Phone companies know about fraud, from the old Captain Crunch whistle hack -- people discovered that the whistles given away free in Captain Crunch cereal boxes were the same frequency, exactly 2600 hertz, as the phone company used to authorize open lines for calls -- and VoIP is a victim of it.

Check out this video which explains a $400,000 hack.

Revector, a U.K.-based fraud management company, recently reported that some telcos are losing up to $150 million per year in fraudulent calls through a relatively simple scheme where, for example, a fraudster will set up a conference server in a third-world country, and strike an agreement with the local state-owned phone company for fees for any calls terminated to their conference server: “The fraudster will then gain access into a non-secure IP PBX (News - Alert) or SIP phone and use a software hack to continuously generate multiple calls to their foreign conference server. The conference server answers the calls and maintains them in progress indefinitely, generating tens of thousands of dollars in international phone calls.”
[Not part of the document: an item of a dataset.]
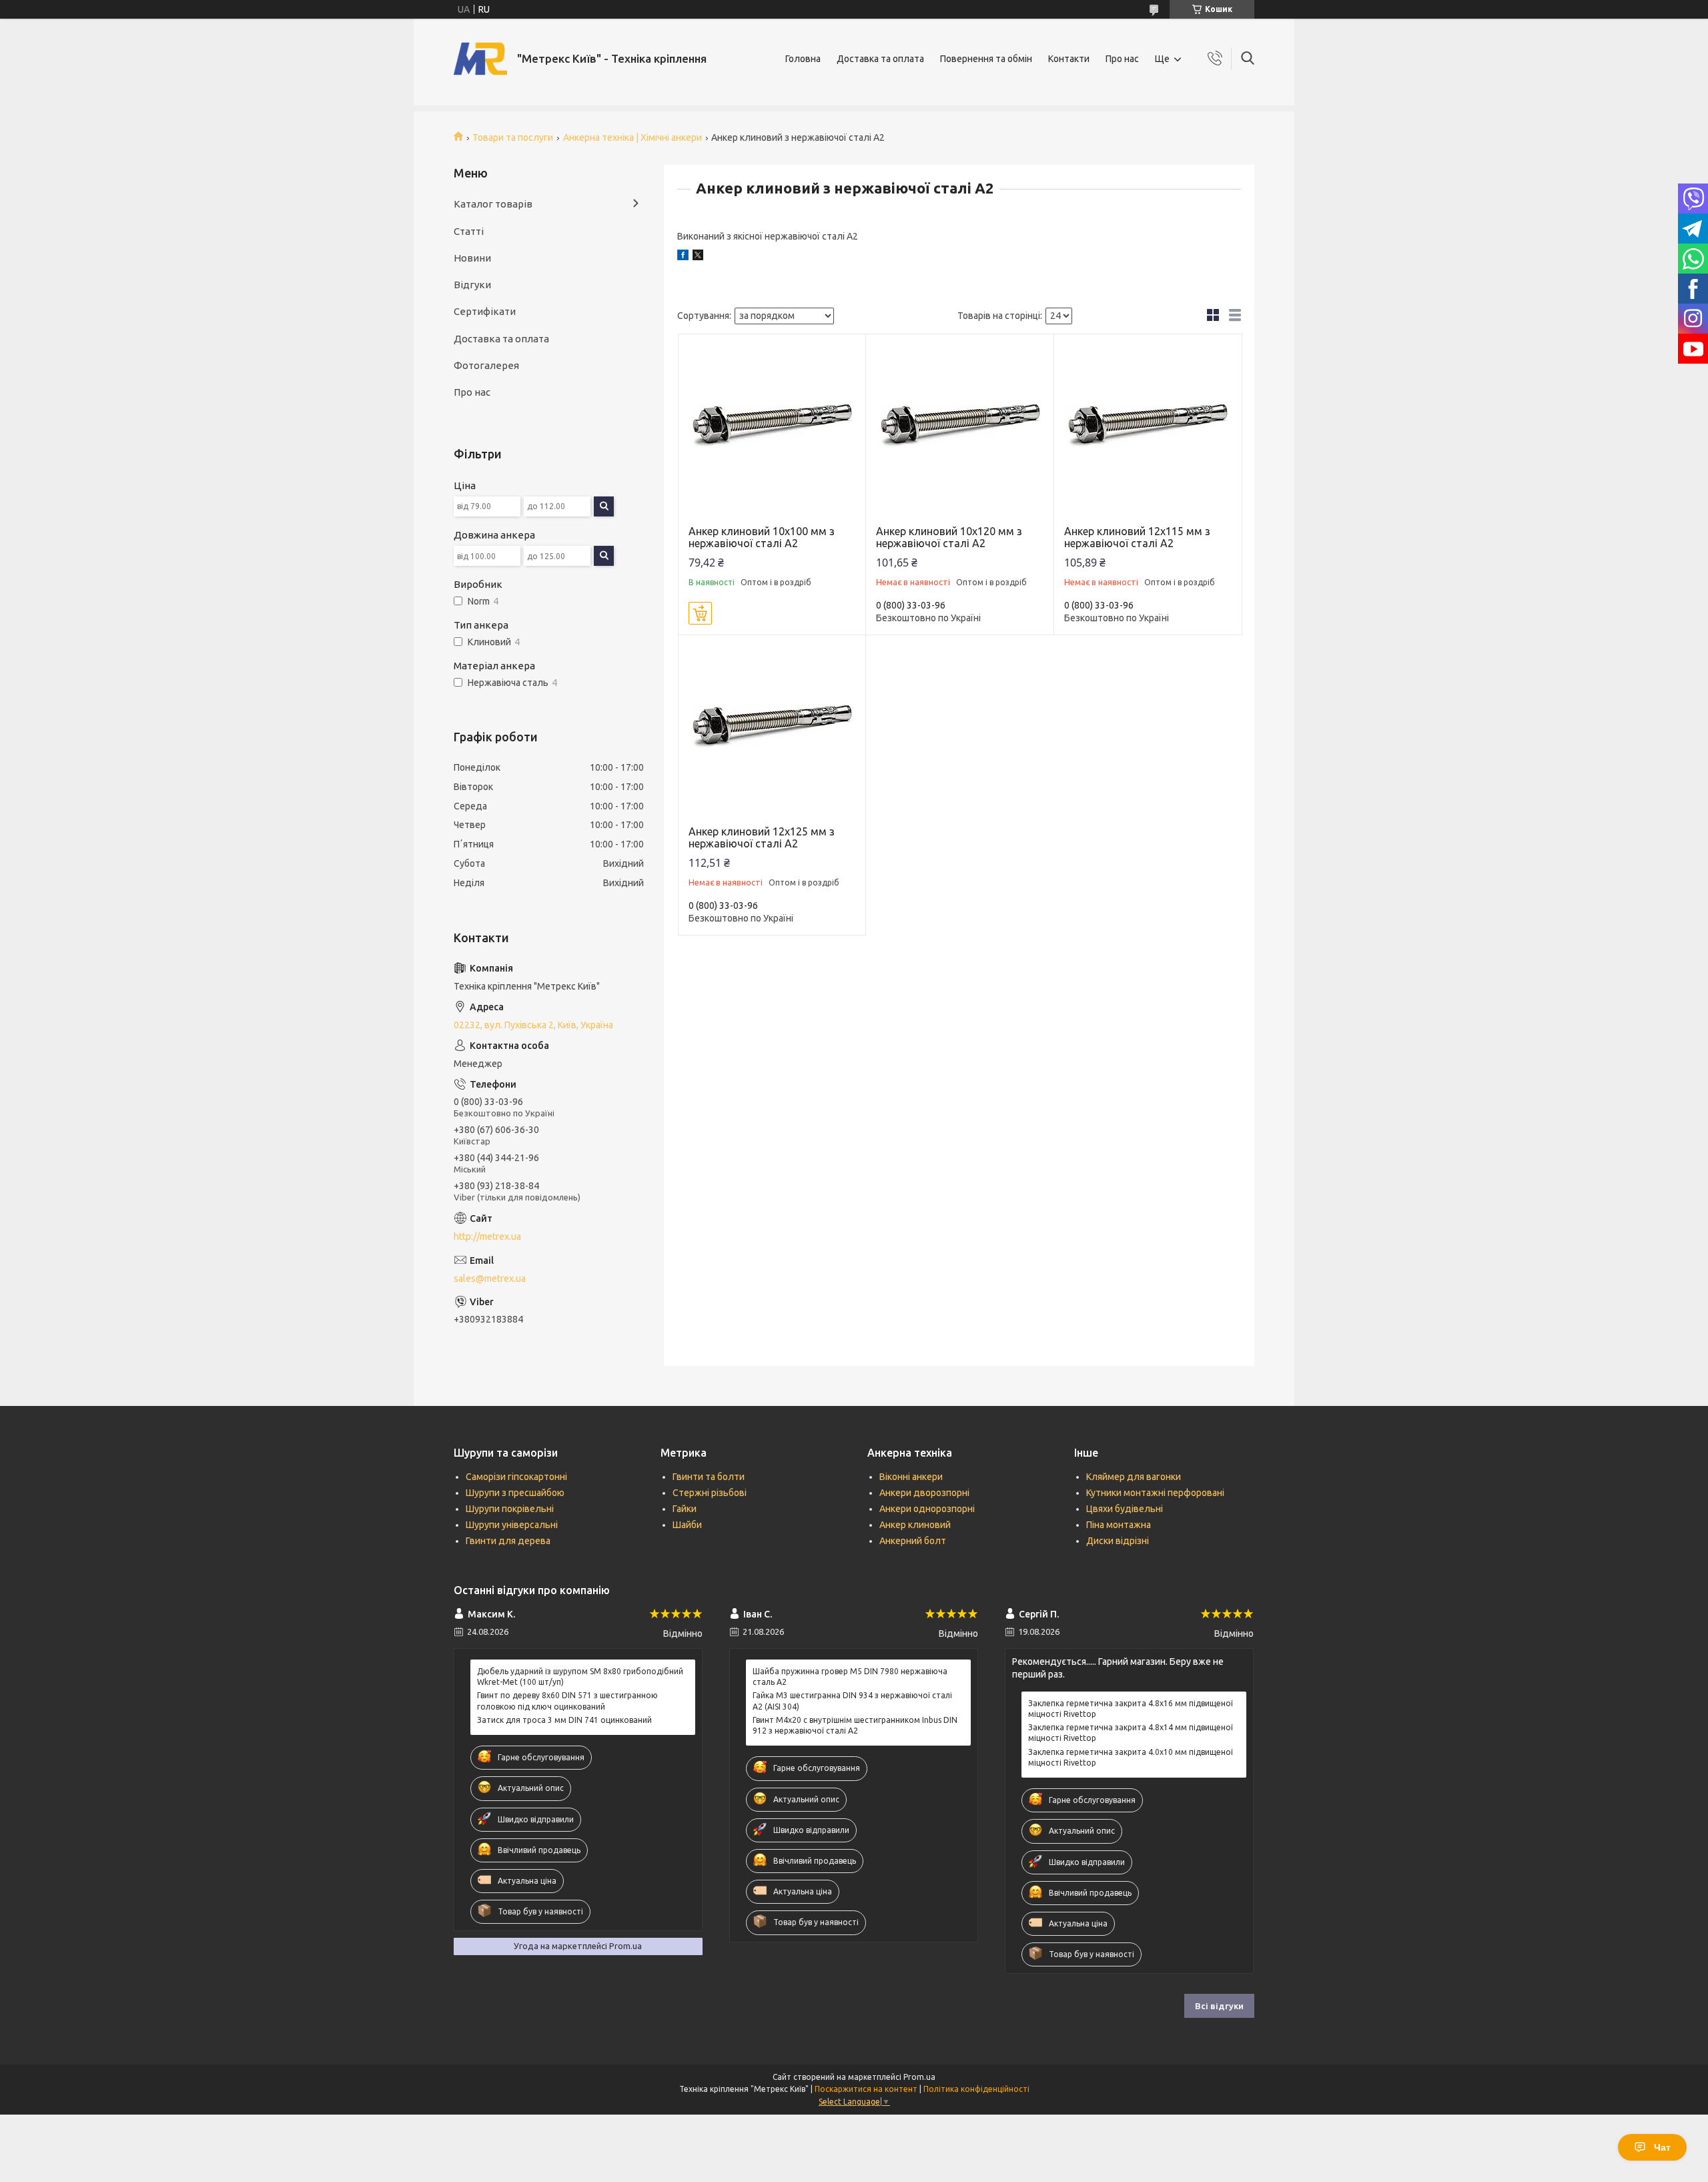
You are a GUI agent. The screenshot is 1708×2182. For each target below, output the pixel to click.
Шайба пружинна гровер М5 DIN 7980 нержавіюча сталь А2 (850, 1676)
The fraudster collects termination fees from the telco, which bills the international long distance vendor, which bills the SIP service provider serving the hacked enterprise customer. And we’re talking a single fraud event can cost a SIP service provider “anywhere from $3-50 thousand dollars,” according to TransNexus.
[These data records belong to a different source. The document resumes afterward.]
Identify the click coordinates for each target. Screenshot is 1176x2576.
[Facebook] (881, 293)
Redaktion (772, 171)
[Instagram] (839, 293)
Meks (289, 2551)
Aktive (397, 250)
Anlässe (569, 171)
Almost elegant in its simplicity—phone phreaker John Draper would be proud—yet costly for the unsuspecting fraud target—nominally an enterprise, but really the SIP provider serving the enterprise customer.

One way to combat this is with TransNexus SIP Analytics, software that can get rid of such traffic-pumping fraud by detecting unusual spikes in call traffic to high-cost destinations and automatically putting a temporary block on the call.